# DATA FOR PROCESSING
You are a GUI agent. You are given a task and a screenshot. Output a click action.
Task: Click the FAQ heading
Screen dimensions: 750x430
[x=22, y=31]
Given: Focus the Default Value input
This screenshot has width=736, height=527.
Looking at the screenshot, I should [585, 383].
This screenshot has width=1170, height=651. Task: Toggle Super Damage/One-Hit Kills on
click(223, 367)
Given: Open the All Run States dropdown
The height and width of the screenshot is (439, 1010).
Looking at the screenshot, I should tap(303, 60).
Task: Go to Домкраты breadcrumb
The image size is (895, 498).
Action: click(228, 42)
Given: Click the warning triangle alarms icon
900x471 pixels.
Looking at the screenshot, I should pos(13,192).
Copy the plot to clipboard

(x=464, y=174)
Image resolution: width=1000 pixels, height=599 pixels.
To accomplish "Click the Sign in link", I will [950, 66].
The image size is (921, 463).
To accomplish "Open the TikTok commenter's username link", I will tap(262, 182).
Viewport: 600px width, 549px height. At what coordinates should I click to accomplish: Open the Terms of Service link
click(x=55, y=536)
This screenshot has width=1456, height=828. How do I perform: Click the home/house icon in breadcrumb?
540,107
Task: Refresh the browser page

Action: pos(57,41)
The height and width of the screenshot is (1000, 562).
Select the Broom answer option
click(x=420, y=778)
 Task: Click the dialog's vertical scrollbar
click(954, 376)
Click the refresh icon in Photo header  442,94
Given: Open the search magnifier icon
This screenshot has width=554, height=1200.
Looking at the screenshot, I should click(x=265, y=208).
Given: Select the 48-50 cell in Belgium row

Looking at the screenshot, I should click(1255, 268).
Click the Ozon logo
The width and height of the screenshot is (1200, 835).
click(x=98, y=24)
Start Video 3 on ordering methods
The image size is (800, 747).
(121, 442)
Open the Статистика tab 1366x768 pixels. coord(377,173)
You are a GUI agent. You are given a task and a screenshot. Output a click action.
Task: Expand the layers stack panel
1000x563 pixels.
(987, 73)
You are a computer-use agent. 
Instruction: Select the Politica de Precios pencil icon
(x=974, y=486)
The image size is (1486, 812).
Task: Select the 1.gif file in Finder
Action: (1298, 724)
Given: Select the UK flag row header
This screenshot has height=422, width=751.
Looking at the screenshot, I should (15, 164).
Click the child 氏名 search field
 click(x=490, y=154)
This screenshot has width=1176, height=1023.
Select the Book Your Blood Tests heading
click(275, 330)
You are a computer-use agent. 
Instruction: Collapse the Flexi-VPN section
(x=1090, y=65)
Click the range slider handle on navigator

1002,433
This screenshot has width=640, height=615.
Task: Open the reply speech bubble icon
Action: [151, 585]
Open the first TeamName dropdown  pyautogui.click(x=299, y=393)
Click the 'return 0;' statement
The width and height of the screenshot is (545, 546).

# ASSIGNED TASK
Copy each record from above exactly, and include every line.

# OUTPUT FOR THIS TASK
You are a GUI agent. You are given a task and a screenshot. Output a click action.
Task: Click the FAQ heading
Screen dimensions: 750x430
[x=22, y=31]
Given: Focus the Default Value input
This screenshot has width=736, height=527.
Looking at the screenshot, I should [585, 383].
This screenshot has width=1170, height=651. Task: Toggle Super Damage/One-Hit Kills on
click(223, 367)
Given: Open the All Run States dropdown
The height and width of the screenshot is (439, 1010).
Looking at the screenshot, I should tap(303, 60).
Task: Go to Домкраты breadcrumb
The image size is (895, 498).
Action: click(228, 42)
Given: Click the warning triangle alarms icon
900x471 pixels.
Looking at the screenshot, I should pos(13,192).
Copy the plot to clipboard

(x=464, y=174)
Image resolution: width=1000 pixels, height=599 pixels.
To accomplish "Click the Sign in link", I will [950, 66].
The image size is (921, 463).
To accomplish "Open the TikTok commenter's username link", I will tap(262, 182).
Viewport: 600px width, 549px height. At what coordinates should I click to accomplish: Open the Terms of Service link
click(x=55, y=536)
This screenshot has width=1456, height=828. How do I perform: Click the home/house icon in breadcrumb?
540,107
Task: Refresh the browser page

Action: pos(57,41)
The height and width of the screenshot is (1000, 562).
Select the Broom answer option
click(x=420, y=778)
 Task: Click the dialog's vertical scrollbar
click(954, 376)
Click the refresh icon in Photo header  442,94
Given: Open the search magnifier icon
This screenshot has width=554, height=1200.
Looking at the screenshot, I should click(x=265, y=208).
Given: Select the 48-50 cell in Belgium row

Looking at the screenshot, I should click(1255, 268).
Click the Ozon logo
The width and height of the screenshot is (1200, 835).
click(x=98, y=24)
Start Video 3 on ordering methods
The image size is (800, 747).
(121, 442)
Open the Статистика tab 1366x768 pixels. coord(377,173)
You are a GUI agent. You are given a task and a screenshot. Output a click action.
Task: Expand the layers stack panel
1000x563 pixels.
(987, 73)
You are a computer-use agent. 
Instruction: Select the Politica de Precios pencil icon
(x=974, y=486)
The image size is (1486, 812).
Task: Select the 1.gif file in Finder
Action: (1298, 724)
Given: Select the UK flag row header
This screenshot has height=422, width=751.
Looking at the screenshot, I should (15, 164).
Click the child 氏名 search field
 click(x=490, y=154)
This screenshot has width=1176, height=1023.
Select the Book Your Blood Tests heading
click(275, 330)
You are a computer-use agent. 
Instruction: Collapse the Flexi-VPN section
(x=1090, y=65)
Click the range slider handle on navigator

1002,433
This screenshot has width=640, height=615.
Task: Open the reply speech bubble icon
Action: [151, 585]
Open the first TeamName dropdown  pyautogui.click(x=299, y=393)
Click the 'return 0;' statement
The width and height of the screenshot is (545, 546).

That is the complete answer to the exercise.